» **Your objective**:
Rewrite all of the data below with every "GUI agent" changed to "interface agent", leaving everything else untouched.

┄┄┄┄┄┄┄┄┄┄┄┄┄┄┄┄┄┄┄┄

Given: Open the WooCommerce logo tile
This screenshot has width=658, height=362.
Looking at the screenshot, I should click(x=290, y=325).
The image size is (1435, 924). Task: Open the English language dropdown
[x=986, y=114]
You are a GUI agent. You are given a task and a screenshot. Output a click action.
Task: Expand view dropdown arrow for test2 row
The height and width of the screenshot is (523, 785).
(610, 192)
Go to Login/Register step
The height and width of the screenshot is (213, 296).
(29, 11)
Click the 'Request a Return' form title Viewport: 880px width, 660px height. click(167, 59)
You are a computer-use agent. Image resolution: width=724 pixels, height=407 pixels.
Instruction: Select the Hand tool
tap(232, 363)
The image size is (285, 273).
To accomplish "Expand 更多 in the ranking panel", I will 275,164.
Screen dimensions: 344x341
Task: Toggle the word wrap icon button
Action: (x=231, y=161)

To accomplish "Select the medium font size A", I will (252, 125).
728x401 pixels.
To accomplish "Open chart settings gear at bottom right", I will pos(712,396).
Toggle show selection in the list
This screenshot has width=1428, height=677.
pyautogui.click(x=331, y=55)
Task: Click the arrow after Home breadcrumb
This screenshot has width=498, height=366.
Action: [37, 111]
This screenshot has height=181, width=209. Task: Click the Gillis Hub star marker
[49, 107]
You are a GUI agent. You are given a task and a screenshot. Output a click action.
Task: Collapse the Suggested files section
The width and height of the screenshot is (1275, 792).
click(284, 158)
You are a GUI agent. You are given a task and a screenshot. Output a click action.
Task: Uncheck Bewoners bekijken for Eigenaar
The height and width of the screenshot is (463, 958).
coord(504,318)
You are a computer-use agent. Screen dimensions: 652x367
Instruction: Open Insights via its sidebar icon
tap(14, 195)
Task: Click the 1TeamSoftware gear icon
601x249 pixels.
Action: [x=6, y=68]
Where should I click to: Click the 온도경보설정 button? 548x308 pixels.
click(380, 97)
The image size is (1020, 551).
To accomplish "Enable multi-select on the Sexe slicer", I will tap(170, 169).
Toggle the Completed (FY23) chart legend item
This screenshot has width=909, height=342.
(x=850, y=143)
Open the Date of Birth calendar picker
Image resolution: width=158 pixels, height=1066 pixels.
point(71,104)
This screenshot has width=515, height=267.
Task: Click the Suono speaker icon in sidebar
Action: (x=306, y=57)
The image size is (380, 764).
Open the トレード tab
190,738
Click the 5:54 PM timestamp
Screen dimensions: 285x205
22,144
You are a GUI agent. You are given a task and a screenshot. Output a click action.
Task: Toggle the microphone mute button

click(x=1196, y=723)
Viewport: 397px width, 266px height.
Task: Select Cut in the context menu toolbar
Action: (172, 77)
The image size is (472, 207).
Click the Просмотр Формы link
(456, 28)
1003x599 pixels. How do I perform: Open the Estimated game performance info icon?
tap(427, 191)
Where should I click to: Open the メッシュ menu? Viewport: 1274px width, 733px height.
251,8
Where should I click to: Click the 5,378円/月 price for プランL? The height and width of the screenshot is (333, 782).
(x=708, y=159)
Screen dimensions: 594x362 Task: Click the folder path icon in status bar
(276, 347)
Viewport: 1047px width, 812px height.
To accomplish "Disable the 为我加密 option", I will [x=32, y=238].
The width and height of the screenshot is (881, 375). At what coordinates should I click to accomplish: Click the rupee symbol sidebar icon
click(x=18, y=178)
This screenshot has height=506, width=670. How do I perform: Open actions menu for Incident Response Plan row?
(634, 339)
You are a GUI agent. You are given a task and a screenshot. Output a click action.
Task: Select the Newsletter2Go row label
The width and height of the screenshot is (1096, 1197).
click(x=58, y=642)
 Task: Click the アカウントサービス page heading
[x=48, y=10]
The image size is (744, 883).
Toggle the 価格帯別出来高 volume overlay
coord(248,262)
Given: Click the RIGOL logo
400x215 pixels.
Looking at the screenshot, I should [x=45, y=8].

┄┄┄┄┄┄┄┄┄┄┄┄┄┄┄┄┄┄┄┄

» **Answer to the problem**:
Given: Open the WooCommerce logo tile
This screenshot has width=658, height=362.
Looking at the screenshot, I should click(x=290, y=325).
The image size is (1435, 924). Task: Open the English language dropdown
[x=986, y=114]
You are a interface agent. You are given a task and a screenshot. Output a click action.
Task: Expand view dropdown arrow for test2 row
The height and width of the screenshot is (523, 785).
(610, 192)
Go to Login/Register step
The height and width of the screenshot is (213, 296).
(29, 11)
Click the 'Request a Return' form title Viewport: 880px width, 660px height. click(167, 59)
You are a computer-use agent. Image resolution: width=724 pixels, height=407 pixels.
Instruction: Select the Hand tool
tap(232, 363)
The image size is (285, 273).
To accomplish "Expand 更多 in the ranking panel", I will 275,164.
Screen dimensions: 344x341
Task: Toggle the word wrap icon button
Action: (x=231, y=161)

To accomplish "Select the medium font size A", I will (252, 125).
728x401 pixels.
To accomplish "Open chart settings gear at bottom right", I will pos(712,396).
Toggle show selection in the list
This screenshot has width=1428, height=677.
pyautogui.click(x=331, y=55)
Task: Click the arrow after Home breadcrumb
This screenshot has width=498, height=366.
Action: [37, 111]
This screenshot has height=181, width=209. Task: Click the Gillis Hub star marker
[49, 107]
You are a interface agent. You are given a task and a screenshot. Output a click action.
Task: Collapse the Suggested files section
The width and height of the screenshot is (1275, 792).
click(284, 158)
You are a interface agent. You are given a task and a screenshot. Output a click action.
Task: Uncheck Bewoners bekijken for Eigenaar
The height and width of the screenshot is (463, 958).
coord(504,318)
You are a computer-use agent. Screen dimensions: 652x367
Instruction: Open Insights via its sidebar icon
tap(14, 195)
Task: Click the 1TeamSoftware gear icon
601x249 pixels.
Action: [x=6, y=68]
Where should I click to: Click the 온도경보설정 button? 548x308 pixels.
click(380, 97)
The image size is (1020, 551).
To accomplish "Enable multi-select on the Sexe slicer", I will tap(170, 169).
Toggle the Completed (FY23) chart legend item
This screenshot has width=909, height=342.
(x=850, y=143)
Open the Date of Birth calendar picker
Image resolution: width=158 pixels, height=1066 pixels.
point(71,104)
This screenshot has width=515, height=267.
Task: Click the Suono speaker icon in sidebar
Action: (x=306, y=57)
The image size is (380, 764).
Open the トレード tab
190,738
Click the 5:54 PM timestamp
Screen dimensions: 285x205
22,144
You are a interface agent. You are given a task and a screenshot. Output a click action.
Task: Toggle the microphone mute button

click(x=1196, y=723)
Viewport: 397px width, 266px height.
Task: Select Cut in the context menu toolbar
Action: (172, 77)
The image size is (472, 207).
Click the Просмотр Формы link
(456, 28)
1003x599 pixels. How do I perform: Open the Estimated game performance info icon?
tap(427, 191)
Where should I click to: Open the メッシュ menu? Viewport: 1274px width, 733px height.
251,8
Where should I click to: Click the 5,378円/月 price for プランL? The height and width of the screenshot is (333, 782).
(x=708, y=159)
Screen dimensions: 594x362 Task: Click the folder path icon in status bar
(276, 347)
Viewport: 1047px width, 812px height.
To accomplish "Disable the 为我加密 option", I will [x=32, y=238].
The width and height of the screenshot is (881, 375). At what coordinates should I click to accomplish: Click the rupee symbol sidebar icon
click(x=18, y=178)
This screenshot has height=506, width=670. How do I perform: Open actions menu for Incident Response Plan row?
(634, 339)
You are a interface agent. You are given a task and a screenshot. Output a click action.
Task: Select the Newsletter2Go row label
The width and height of the screenshot is (1096, 1197).
click(x=58, y=642)
 Task: Click the アカウントサービス page heading
[x=48, y=10]
The image size is (744, 883).
Toggle the 価格帯別出来高 volume overlay
coord(248,262)
Given: Click the RIGOL logo
400x215 pixels.
Looking at the screenshot, I should [x=45, y=8].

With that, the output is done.